■ **Exercise aim**
Look over the entries below. Report how many lines hold the word "will", and only that.

╭─ Information

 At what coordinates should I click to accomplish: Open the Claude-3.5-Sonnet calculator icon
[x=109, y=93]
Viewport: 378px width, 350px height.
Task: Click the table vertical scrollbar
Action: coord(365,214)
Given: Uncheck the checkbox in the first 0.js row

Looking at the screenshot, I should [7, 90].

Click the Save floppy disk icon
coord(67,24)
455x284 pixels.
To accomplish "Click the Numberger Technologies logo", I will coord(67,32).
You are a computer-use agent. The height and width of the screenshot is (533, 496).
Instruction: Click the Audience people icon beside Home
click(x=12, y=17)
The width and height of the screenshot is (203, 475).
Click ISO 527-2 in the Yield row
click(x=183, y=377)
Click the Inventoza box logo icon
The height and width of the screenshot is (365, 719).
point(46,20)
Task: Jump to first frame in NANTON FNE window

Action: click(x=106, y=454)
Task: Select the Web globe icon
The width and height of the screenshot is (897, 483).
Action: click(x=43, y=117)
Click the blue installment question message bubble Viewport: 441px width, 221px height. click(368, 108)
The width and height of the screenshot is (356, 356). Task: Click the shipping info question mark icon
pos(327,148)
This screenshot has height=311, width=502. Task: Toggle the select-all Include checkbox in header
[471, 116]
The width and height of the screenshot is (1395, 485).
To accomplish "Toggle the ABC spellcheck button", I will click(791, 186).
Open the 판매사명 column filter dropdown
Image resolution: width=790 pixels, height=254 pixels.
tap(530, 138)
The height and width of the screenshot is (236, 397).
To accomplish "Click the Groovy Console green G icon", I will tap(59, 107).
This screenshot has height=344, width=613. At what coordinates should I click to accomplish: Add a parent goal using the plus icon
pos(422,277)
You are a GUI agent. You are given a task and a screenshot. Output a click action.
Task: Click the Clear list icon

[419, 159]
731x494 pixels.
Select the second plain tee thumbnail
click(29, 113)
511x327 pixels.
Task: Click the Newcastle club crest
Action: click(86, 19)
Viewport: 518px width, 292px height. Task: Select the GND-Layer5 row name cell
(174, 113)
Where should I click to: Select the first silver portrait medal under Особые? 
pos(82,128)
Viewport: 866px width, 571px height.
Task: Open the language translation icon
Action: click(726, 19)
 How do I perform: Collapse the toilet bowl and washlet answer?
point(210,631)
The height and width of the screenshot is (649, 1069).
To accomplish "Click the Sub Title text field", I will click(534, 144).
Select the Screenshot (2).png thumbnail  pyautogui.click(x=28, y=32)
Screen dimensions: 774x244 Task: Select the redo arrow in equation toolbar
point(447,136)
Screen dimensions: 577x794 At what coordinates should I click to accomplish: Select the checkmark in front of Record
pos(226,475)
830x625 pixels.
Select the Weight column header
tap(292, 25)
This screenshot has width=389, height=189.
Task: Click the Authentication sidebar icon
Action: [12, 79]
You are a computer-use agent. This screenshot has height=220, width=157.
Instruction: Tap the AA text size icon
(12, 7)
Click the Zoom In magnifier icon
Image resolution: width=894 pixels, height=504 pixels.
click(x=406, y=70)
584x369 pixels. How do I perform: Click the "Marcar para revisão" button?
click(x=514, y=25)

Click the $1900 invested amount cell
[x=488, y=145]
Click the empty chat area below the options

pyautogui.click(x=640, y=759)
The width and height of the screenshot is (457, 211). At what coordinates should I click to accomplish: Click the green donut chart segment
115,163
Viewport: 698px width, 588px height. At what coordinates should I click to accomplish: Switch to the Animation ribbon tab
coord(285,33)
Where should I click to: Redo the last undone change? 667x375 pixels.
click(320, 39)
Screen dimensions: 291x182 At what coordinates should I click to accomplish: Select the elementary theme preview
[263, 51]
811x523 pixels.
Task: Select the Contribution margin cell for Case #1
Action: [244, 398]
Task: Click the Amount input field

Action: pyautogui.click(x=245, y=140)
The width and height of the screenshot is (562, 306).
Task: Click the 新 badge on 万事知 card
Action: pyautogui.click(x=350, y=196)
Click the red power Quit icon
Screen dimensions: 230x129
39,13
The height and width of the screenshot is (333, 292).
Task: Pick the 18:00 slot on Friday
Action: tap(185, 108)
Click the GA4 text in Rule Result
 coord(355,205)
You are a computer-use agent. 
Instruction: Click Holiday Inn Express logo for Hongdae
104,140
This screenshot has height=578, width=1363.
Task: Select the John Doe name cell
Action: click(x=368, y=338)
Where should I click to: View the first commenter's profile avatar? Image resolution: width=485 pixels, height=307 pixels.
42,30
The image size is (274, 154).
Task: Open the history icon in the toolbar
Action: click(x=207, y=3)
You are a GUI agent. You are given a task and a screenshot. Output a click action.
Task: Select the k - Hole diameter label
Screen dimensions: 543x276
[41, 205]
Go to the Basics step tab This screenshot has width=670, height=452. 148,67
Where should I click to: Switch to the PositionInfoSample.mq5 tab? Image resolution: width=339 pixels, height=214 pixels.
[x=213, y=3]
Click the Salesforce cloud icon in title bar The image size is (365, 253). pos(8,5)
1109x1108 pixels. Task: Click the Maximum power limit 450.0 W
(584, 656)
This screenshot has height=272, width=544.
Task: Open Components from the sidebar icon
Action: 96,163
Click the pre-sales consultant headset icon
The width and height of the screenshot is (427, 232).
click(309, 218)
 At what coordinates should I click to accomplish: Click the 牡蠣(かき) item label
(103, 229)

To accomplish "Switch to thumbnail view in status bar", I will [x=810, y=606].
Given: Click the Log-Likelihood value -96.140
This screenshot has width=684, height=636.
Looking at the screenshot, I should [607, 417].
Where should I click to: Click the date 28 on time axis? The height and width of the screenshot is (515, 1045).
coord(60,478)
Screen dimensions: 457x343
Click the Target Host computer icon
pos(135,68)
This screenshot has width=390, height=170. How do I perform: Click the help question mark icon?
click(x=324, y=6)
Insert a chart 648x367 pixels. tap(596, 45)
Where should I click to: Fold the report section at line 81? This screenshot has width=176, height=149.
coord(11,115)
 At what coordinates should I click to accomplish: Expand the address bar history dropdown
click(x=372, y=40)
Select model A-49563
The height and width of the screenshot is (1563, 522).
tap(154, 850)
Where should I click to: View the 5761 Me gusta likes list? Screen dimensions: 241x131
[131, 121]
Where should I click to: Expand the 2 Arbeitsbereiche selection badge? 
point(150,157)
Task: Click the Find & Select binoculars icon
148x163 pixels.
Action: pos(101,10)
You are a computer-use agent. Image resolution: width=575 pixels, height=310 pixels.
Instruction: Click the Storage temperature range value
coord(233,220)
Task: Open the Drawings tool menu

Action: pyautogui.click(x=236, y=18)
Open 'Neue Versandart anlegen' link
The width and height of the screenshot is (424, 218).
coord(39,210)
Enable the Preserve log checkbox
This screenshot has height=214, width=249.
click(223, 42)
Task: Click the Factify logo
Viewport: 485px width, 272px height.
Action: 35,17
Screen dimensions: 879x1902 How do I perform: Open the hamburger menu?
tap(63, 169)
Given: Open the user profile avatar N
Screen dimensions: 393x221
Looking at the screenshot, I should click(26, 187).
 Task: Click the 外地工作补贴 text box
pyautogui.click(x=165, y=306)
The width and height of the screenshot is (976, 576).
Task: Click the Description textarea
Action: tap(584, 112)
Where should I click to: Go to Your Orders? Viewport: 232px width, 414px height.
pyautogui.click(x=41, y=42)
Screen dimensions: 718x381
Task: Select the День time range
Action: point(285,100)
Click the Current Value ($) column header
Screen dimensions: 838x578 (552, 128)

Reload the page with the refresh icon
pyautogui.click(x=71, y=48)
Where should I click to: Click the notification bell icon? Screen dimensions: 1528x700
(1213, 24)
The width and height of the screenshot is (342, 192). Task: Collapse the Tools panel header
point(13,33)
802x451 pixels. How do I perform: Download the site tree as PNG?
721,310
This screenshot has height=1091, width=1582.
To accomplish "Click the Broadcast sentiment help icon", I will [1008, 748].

╰─

■ **Solution for this task**
6